Long History Of Halloween Begins With Medieval Pagans

Celtic Pagans launched Halloween on its long history with their Samhain festival in ancient Ireland some millennia ago. Within the early 600s, the influence of religion was introduced. Pagan festivals bothered the Pope and he hoped to quell the revelry with the imposition of All Saints Day. The American tradition of Trick or Treat is derived from an ancient Pagan festival, medieval Catholic practices and also the marketing of 20th century candy companies.

Holidays the way the Pagans did it

The history of Halloween begins with the Celts. Farmers would honor the sun with the festival, Samhain, at the end of summer in order for the sun to come back in the spring. The farmers were the Celts. As days got shorter and trees and plants went dormant, it was believed that the worlds of the living and dead grew closer. Samhain had been on the same day yearly. October 31 had been this day. The Celts built bonfires in memory of the dead, wore costumes and left food and drink outside overnight for ghosts. Candles were put in hallowed out vegetable that kids cut scary faces into in order to lure the spirits. The children would also go to their neighbors. Then they’d smash bottles and vegetables.

All Hallows related to the Pope

The modern version of Halloween is more from Pope Gregory III. All Saints Day had been announced by him as November 1. The Celtic Pagans were just fine with that. However, giving up their celebration of the dead and Samhain had been out of the question. Celts were allowed to party still as long as it was in honor of saints, said the Pope. Numerous started going door to door offering a prayer for a dead relative in exchange for food and drink. This was called “a-souling”. All Saints Day became known as All Hallows.

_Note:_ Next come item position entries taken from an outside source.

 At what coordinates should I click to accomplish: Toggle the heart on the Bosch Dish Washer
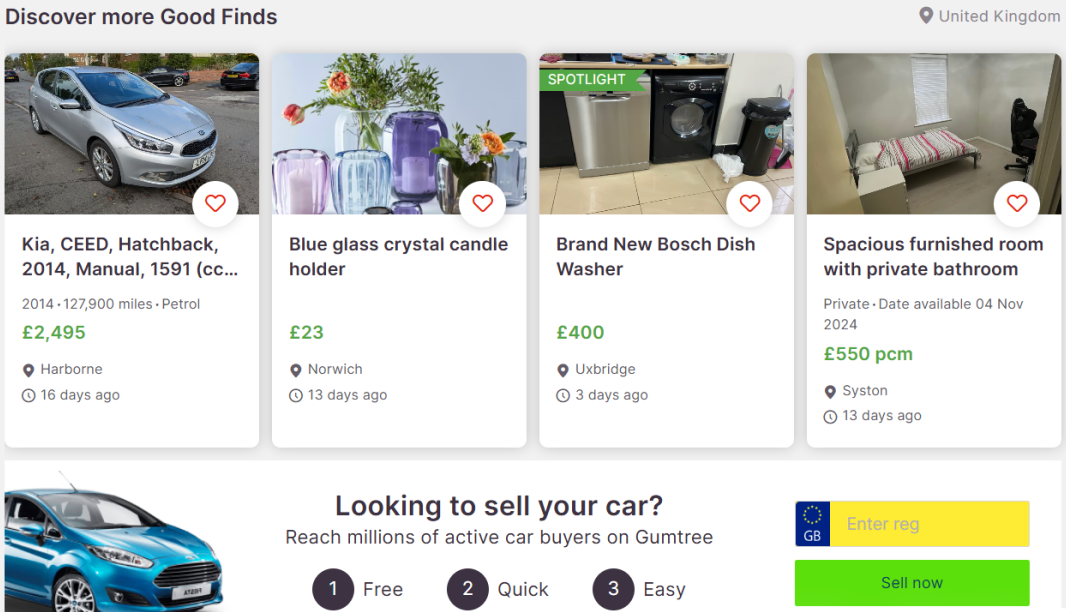coord(749,203)
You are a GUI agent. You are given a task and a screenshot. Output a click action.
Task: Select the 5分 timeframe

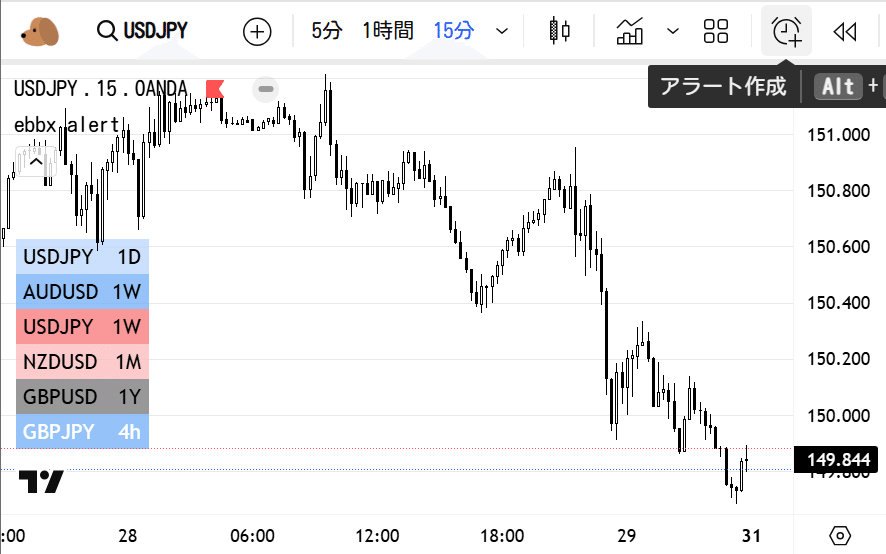326,31
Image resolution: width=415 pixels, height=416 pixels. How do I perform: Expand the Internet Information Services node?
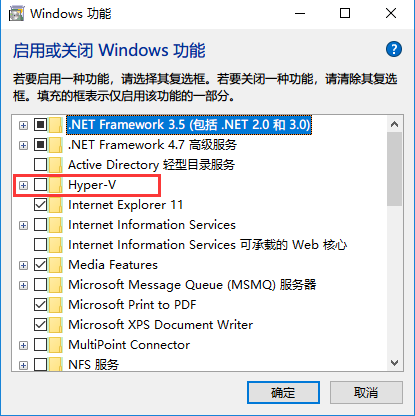pyautogui.click(x=23, y=225)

Samhain, the night before, became known as All Hallows’ Even — Hallowe’en.

Don’t forget about trick or treat

All of the Irish immigrations within the 19th century brought Hallowe’en to The United States. Halloween trick or treating, initially seen as a form of extortion in the 1920s and ’30s, gained momentum nationwide within the late 1940s. Candy companies began recognizing what happening in the 1950s. It became something the companies heavily advertised. There is expected to be over $2 billion sold in candy just this year for Halloween reports the National Confectioners Assocations. The average American family will spend $20.29 on Halloween candy.